TO BE DONE:
Could you rewrite all the entries below as a numbered list, leaving out the blank lines?

RECORDS FOR THIS TASK:
* * *
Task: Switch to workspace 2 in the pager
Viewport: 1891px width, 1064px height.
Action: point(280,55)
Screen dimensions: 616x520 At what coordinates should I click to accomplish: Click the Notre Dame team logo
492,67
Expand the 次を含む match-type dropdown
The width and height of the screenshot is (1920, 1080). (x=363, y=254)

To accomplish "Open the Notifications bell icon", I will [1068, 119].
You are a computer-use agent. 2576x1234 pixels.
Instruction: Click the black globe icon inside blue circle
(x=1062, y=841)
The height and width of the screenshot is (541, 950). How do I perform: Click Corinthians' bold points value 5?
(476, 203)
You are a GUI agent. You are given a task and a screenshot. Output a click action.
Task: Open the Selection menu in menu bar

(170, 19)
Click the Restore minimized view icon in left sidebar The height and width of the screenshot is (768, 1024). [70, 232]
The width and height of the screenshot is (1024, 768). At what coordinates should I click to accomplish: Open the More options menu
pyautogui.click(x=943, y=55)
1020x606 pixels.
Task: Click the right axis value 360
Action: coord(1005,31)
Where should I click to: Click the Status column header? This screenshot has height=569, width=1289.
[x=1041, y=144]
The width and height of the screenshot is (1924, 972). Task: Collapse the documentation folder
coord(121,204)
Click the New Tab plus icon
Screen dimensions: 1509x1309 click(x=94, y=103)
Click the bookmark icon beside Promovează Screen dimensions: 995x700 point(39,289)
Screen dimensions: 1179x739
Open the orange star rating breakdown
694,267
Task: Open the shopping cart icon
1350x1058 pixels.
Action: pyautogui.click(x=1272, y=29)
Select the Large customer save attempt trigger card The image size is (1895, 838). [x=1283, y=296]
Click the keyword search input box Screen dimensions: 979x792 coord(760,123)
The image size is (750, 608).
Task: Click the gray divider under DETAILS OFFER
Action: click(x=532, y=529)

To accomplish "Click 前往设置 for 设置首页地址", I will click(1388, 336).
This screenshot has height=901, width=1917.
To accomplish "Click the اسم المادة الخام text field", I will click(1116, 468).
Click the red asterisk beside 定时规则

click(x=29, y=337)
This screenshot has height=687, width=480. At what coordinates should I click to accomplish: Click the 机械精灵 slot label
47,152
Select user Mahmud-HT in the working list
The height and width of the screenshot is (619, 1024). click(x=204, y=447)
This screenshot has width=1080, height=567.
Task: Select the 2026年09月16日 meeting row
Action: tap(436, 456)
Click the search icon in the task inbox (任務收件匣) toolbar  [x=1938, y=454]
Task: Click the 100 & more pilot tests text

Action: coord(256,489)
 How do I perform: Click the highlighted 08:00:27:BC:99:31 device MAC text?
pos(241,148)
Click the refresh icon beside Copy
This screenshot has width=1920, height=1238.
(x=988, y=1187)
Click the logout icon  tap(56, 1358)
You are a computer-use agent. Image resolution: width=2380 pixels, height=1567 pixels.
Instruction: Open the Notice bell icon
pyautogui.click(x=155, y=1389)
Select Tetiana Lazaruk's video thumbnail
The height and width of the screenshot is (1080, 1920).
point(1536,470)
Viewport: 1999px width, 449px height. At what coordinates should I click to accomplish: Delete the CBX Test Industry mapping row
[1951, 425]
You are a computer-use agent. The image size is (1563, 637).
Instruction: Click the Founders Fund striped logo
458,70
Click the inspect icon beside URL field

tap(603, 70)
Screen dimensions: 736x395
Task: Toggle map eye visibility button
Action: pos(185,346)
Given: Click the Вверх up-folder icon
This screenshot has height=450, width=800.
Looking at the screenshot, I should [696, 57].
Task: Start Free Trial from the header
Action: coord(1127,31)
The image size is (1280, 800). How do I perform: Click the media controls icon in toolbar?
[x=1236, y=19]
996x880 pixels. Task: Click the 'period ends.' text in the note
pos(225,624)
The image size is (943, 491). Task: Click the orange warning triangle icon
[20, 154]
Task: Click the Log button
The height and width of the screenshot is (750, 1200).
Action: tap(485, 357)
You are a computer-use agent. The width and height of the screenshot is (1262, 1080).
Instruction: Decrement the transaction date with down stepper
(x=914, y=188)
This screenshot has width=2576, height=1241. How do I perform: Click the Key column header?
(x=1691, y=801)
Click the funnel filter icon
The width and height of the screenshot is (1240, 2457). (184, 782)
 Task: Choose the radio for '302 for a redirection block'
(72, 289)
* * *
ANSWER FOR THIS EXERCISE:
1. Task: Switch to workspace 2 in the pager
2. Viewport: 1891px width, 1064px height.
3. Action: point(280,55)
4. Screen dimensions: 616x520 At what coordinates should I click to accomplish: Click the Notre Dame team logo
5. 492,67
6. Expand the 次を含む match-type dropdown
7. The width and height of the screenshot is (1920, 1080). (x=363, y=254)
8. To accomplish "Open the Notifications bell icon", I will [1068, 119].
9. You are a computer-use agent. 2576x1234 pixels.
10. Instruction: Click the black globe icon inside blue circle
11. (x=1062, y=841)
12. The height and width of the screenshot is (541, 950). How do I perform: Click Corinthians' bold points value 5?
13. (476, 203)
14. You are a GUI agent. You are given a task and a screenshot. Output a click action.
15. Task: Open the Selection menu in menu bar
16. (170, 19)
17. Click the Restore minimized view icon in left sidebar The height and width of the screenshot is (768, 1024). [70, 232]
18. The width and height of the screenshot is (1024, 768). At what coordinates should I click to accomplish: Open the More options menu
19. pyautogui.click(x=943, y=55)
20. 1020x606 pixels.
21. Task: Click the right axis value 360
22. Action: coord(1005,31)
23. Where should I click to: Click the Status column header? This screenshot has height=569, width=1289.
24. [x=1041, y=144]
25. The width and height of the screenshot is (1924, 972). Task: Collapse the documentation folder
26. coord(121,204)
27. Click the New Tab plus icon
28. Screen dimensions: 1509x1309 click(x=94, y=103)
29. Click the bookmark icon beside Promovează Screen dimensions: 995x700 point(39,289)
30. Screen dimensions: 1179x739
31. Open the orange star rating breakdown
32. 694,267
33. Task: Open the shopping cart icon
34. 1350x1058 pixels.
35. Action: pyautogui.click(x=1272, y=29)
36. Select the Large customer save attempt trigger card The image size is (1895, 838). [x=1283, y=296]
37. Click the keyword search input box Screen dimensions: 979x792 coord(760,123)
38. The image size is (750, 608).
39. Task: Click the gray divider under DETAILS OFFER
40. Action: click(x=532, y=529)
41. To accomplish "Click 前往设置 for 设置首页地址", I will click(1388, 336).
42. This screenshot has height=901, width=1917.
43. To accomplish "Click the اسم المادة الخام text field", I will click(1116, 468).
44. Click the red asterisk beside 定时规则
45. click(x=29, y=337)
46. This screenshot has height=687, width=480. At what coordinates should I click to accomplish: Click the 机械精灵 slot label
47. 47,152
48. Select user Mahmud-HT in the working list
49. The height and width of the screenshot is (619, 1024). click(x=204, y=447)
50. This screenshot has width=1080, height=567.
51. Task: Select the 2026年09月16日 meeting row
52. Action: tap(436, 456)
53. Click the search icon in the task inbox (任務收件匣) toolbar  [x=1938, y=454]
54. Task: Click the 100 & more pilot tests text
55. Action: coord(256,489)
56.  How do I perform: Click the highlighted 08:00:27:BC:99:31 device MAC text?
57. pos(241,148)
58. Click the refresh icon beside Copy
59. This screenshot has width=1920, height=1238.
60. (x=988, y=1187)
61. Click the logout icon  tap(56, 1358)
62. You are a computer-use agent. Image resolution: width=2380 pixels, height=1567 pixels.
63. Instruction: Open the Notice bell icon
64. pyautogui.click(x=155, y=1389)
65. Select Tetiana Lazaruk's video thumbnail
66. The height and width of the screenshot is (1080, 1920).
67. point(1536,470)
68. Viewport: 1999px width, 449px height. At what coordinates should I click to accomplish: Delete the CBX Test Industry mapping row
69. [1951, 425]
70. You are a computer-use agent. The image size is (1563, 637).
71. Instruction: Click the Founders Fund striped logo
72. 458,70
73. Click the inspect icon beside URL field
74. tap(603, 70)
75. Screen dimensions: 736x395
76. Task: Toggle map eye visibility button
77. Action: pos(185,346)
78. Given: Click the Вверх up-folder icon
79. This screenshot has height=450, width=800.
80. Looking at the screenshot, I should [696, 57].
81. Task: Start Free Trial from the header
82. Action: coord(1127,31)
83. The image size is (1280, 800). How do I perform: Click the media controls icon in toolbar?
84. [x=1236, y=19]
85. 996x880 pixels. Task: Click the 'period ends.' text in the note
86. pos(225,624)
87. The image size is (943, 491). Task: Click the orange warning triangle icon
88. [20, 154]
89. Task: Click the Log button
90. The height and width of the screenshot is (750, 1200).
91. Action: tap(485, 357)
92. You are a computer-use agent. The width and height of the screenshot is (1262, 1080).
93. Instruction: Decrement the transaction date with down stepper
94. (x=914, y=188)
95. This screenshot has width=2576, height=1241. How do I perform: Click the Key column header?
96. (x=1691, y=801)
97. Click the funnel filter icon
98. The width and height of the screenshot is (1240, 2457). (184, 782)
99.  Task: Choose the radio for '302 for a redirection block'
100. (72, 289)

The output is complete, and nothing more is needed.